President Barack Obama and German chancellor Angela Merkel spoke on Sunday and agreed it is “critically important” to find ways to keep Greece in the eurozone, the White House said.
About Obama’s conversation with Merkel, the White House said in a statement: “The leaders affirmed that their respective economic teams are carefully monitoring the situation and will remain in close touch.
“The two leaders agreed that it was critically important to make every effort to return to a path that will allow Greece to resume reforms and growth within the euro zone.”

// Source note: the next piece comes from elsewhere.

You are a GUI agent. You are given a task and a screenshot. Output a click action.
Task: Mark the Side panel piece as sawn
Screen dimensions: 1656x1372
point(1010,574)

On Saturday, US treasury secretary Jack Lew urged European finance ministers and the International Monetary Fund to continue working together toward a “sustainable solution” to reforms in Greece and its recovery within the eurozone.

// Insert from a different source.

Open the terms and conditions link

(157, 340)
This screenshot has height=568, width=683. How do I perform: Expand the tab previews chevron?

Lew spoke by phone with several top officials on Saturday, including the finance ministers of Germany and France and IMF managing director Christine Lagarde, according to a readout of the call provided by the Treasury Department on Sunday.

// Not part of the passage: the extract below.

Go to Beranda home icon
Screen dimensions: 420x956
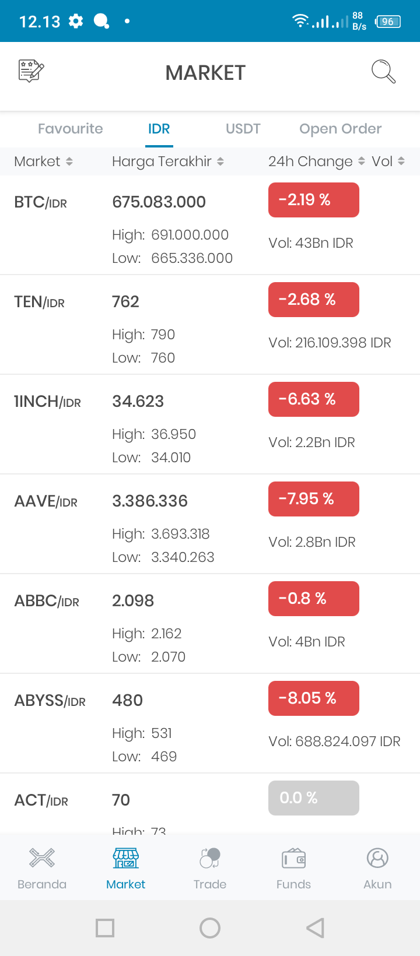[x=42, y=858]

In those calls, Lew said it was “important for all parties to continue to work to reach a solution, including a discussion of potential debt relief for Greece, in the run up to the 5 July referendum”, according to the readout.
European Union negotiators broke off bailout talks over the weekend after leftist Greek Prime Minister Alexis Tsipras called a July 5 referendum on the latest offer and urged voters to reject the “humiliation.” French Prime Minister Manuel Valls warned that there was a real risk of Greece leaving the eurozone if voters reject the offer.
“In these critical hours, we must remember that the only thing to fear is fear itself,” Tsipras tweeted late Sunday. “The dignity of the Greek people in the face of blackmail and injustice will send a message of hope and pride to all of Europe.”